Most days however I feel the constant weight of boredom threatening to drown me, which is ridiculous considering how many options I have. XBOX 360, PS3, PSP, DS, and more than a few DVD’s to watch. Books galore. Internet (well, when my signal holds).

The movies I’ve seen before, and I’m not a great fan of reliving movies too often. The games – I like the idea of playing them more than the actual act itself – my current TV set just makes everything look super shite so I couldn’t be arsed trying to strain my eyes reading vital text in White Knight Chronicles. Both the PSP and the DS require an update on the current games library. Books, I’m busy with Oscar Wilde’s The Picture of Dorian Gray, but there’s only so much I can read at a time. Aside from that, I find Lord Henry’s musings on life to be quite unsettling in the way they resonate with me, and as such I can only digest small doses at a time. Internet – there’s also only so much of that I can handle before it all starts to look and sound the same. There are only so many FB games you can play, and so many meaningless conversational exchanges on IM’s you can have. And when you actually manage to have a meaningful IM natter, it’s usually cut short by time constraints or my failing 3G signal.

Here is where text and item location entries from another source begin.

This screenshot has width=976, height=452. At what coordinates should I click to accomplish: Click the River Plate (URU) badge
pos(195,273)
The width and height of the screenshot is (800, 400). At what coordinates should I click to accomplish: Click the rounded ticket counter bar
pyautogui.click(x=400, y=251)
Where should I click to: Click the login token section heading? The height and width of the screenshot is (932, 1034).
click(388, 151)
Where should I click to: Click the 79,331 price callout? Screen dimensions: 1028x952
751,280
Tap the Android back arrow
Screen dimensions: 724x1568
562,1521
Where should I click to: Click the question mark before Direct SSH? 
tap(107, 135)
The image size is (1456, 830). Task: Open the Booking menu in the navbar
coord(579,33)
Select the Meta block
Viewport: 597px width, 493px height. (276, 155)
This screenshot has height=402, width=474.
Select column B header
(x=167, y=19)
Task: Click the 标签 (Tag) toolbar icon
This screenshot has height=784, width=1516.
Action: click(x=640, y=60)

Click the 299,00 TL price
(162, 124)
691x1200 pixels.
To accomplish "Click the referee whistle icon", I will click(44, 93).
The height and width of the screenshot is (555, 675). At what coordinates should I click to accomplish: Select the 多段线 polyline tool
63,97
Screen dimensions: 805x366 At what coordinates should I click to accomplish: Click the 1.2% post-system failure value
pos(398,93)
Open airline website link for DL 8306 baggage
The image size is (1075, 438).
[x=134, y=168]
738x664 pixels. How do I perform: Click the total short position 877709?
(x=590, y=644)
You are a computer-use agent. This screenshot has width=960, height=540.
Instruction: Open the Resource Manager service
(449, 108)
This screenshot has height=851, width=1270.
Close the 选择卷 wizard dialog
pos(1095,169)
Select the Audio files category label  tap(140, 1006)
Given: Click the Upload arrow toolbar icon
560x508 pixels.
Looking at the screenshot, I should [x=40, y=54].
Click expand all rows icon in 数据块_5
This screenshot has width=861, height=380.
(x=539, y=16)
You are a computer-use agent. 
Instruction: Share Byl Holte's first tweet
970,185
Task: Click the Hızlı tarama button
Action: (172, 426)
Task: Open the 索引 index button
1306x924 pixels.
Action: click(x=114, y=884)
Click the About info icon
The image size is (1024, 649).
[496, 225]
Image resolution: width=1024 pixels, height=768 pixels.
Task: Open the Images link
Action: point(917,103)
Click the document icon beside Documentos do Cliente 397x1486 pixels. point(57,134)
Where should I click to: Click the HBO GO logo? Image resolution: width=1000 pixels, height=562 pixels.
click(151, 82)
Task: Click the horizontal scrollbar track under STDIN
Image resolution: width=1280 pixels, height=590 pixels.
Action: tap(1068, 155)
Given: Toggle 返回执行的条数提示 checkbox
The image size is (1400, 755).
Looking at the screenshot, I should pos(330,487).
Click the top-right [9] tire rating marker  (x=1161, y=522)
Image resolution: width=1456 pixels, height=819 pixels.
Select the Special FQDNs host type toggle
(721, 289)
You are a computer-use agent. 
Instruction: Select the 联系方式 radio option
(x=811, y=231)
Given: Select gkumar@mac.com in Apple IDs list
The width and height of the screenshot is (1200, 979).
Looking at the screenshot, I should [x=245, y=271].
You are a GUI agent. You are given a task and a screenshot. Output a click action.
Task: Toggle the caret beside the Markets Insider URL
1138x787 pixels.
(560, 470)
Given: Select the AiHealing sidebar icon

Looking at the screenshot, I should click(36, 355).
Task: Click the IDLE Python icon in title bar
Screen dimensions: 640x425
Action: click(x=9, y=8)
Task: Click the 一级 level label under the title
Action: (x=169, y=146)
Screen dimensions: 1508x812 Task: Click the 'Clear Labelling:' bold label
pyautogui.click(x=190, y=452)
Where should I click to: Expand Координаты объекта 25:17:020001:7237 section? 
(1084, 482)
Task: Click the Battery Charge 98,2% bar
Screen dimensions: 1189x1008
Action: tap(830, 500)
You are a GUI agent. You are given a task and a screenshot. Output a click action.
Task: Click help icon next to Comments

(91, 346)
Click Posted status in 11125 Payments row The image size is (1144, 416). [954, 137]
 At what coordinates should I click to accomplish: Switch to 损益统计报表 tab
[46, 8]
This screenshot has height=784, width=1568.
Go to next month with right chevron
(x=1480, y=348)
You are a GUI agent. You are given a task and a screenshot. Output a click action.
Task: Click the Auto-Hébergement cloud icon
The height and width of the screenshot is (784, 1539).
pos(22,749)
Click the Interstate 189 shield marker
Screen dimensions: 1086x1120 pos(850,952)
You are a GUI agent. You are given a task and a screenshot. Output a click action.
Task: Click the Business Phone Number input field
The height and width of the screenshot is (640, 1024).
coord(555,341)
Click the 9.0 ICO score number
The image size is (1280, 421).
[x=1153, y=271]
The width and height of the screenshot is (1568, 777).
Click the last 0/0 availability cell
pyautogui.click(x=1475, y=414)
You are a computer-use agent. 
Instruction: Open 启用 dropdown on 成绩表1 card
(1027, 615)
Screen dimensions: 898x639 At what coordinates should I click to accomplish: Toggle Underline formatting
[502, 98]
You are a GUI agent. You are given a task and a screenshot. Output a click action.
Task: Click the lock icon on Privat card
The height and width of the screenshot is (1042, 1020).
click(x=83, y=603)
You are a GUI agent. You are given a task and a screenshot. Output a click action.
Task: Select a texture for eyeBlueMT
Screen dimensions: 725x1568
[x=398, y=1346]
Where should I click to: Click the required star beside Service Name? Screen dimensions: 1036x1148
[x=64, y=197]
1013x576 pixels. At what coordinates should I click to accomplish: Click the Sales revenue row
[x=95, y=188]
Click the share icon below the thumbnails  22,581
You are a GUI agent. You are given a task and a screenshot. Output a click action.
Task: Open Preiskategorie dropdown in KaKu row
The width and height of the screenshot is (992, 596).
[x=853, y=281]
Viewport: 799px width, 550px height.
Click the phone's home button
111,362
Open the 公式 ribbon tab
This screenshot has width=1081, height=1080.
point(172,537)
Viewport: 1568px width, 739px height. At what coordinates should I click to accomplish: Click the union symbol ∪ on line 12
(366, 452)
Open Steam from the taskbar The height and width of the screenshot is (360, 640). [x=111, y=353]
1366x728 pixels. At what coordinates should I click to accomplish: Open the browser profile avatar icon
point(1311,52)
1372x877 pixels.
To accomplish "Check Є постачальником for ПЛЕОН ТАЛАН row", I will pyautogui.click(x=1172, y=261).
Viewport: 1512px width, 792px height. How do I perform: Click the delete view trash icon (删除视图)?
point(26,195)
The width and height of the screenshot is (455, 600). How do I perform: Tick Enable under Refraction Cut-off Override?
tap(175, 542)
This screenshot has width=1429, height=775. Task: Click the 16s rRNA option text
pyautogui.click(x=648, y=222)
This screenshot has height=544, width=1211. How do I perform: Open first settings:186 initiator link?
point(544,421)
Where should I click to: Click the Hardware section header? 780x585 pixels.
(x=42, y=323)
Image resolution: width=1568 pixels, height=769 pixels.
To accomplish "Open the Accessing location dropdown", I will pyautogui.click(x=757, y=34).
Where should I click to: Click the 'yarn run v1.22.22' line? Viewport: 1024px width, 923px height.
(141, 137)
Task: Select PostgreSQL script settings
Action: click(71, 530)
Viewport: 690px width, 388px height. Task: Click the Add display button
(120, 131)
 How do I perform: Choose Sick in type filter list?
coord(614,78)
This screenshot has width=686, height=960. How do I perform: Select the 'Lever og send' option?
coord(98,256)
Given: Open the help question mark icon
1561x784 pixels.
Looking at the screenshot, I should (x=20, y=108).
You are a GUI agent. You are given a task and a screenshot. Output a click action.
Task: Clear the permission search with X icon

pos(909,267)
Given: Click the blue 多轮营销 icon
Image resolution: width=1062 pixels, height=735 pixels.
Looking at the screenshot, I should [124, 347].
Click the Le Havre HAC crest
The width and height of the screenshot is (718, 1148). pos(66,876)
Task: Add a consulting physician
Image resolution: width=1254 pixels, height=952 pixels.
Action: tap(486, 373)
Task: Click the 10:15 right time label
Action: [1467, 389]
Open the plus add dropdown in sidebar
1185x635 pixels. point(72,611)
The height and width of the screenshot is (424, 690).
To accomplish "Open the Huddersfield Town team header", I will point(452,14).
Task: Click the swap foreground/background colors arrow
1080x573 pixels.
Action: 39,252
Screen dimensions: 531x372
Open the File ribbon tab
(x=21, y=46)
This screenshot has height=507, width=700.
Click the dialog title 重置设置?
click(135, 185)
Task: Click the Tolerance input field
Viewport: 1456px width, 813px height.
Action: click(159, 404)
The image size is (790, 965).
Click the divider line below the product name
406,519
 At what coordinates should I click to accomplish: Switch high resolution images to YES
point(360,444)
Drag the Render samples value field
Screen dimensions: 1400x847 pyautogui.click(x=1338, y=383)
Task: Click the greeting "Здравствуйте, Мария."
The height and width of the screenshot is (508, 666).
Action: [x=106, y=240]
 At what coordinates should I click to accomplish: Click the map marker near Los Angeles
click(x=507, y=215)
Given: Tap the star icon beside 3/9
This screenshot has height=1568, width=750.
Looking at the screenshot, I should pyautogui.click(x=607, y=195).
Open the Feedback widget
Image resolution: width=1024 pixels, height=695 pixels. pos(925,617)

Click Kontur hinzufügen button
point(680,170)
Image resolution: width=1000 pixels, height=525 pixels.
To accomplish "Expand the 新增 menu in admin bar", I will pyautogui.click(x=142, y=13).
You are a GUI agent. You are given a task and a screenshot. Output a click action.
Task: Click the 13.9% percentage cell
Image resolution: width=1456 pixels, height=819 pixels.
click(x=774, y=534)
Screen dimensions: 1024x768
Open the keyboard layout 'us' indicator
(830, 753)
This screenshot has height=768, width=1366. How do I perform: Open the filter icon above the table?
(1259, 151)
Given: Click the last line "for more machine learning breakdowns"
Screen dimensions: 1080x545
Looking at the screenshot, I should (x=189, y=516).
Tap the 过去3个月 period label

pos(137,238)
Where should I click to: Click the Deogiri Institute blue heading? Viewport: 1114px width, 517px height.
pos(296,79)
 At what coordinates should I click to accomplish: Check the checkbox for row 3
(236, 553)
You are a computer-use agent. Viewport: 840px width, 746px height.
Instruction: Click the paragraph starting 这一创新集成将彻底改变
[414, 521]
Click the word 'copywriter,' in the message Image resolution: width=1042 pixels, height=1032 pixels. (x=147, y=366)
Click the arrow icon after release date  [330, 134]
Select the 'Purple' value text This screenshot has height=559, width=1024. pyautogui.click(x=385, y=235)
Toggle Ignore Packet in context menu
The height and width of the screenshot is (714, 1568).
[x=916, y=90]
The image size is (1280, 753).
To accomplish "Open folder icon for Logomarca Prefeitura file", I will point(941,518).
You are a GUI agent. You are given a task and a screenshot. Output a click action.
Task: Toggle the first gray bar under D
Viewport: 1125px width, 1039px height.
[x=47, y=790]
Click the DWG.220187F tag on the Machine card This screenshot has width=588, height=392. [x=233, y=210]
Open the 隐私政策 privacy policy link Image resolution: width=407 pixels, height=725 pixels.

It’s not so much that I’m bored through nothing to do, it’s that I crave interpersonal interactions. People. I need people. Adjusting to a lot of change lately and being a newbie in the city means I don’t have a social circle as yet, so it’s a tad frustrating atm. This should get resolved soon enough though – last night saw me at Outer Limits in Fourways to see where the boyfriend works where I stayed for about an hour and had two beers. I ended up chatting randomly to no less than 6 people. It’s what I love about Jhb. You can start a conversation, jump in to one randomly, “connect” with somebody for anywhere from 5 to 30 minutes, and go your separate ways after the chat with no feelings of obligation or false pretences or friendship in the pipeline. You only realise why everyone not in Cape Town says Capetonians are clicky when you leave it. Jhb people are great – you’ll never be short of entertainment here and quick connections as long as you’re prepared to step out of your front door. If they could move the Jhb people to CT, CT would be perfect. Or move the mountain here. Mine dumps do NOT count as mountains contrary to the quaint belief of a friend who lives in Pretoria.

Anyway, that constant feeling of boredom / frustration seems to be abating as I get small doses of human interaction and the days and weeks ahead are looking up as a result.

Oh, funny aside – two of the women I chatted to last night are engaged to be married. I was very proud of myself – I didn’t offer condolences once ;)

1 comment:

  1. Yeah, I always found that whole Capetonians-are-clicky argument to be rather perplexing. Until, after some consideration, I realised we are. As a born and bred Capetonian, that realisation kind of sucked.

    In the UK I'd have no problems just getting chatting to a bunch of people out and about - but wouldn't dream of doing that here (unless it's a work thing - in which case I'm supposed to schmooze). If I tried that at some random bar here I'd probably end up with third degree burns from the scathing "looks" I'd get.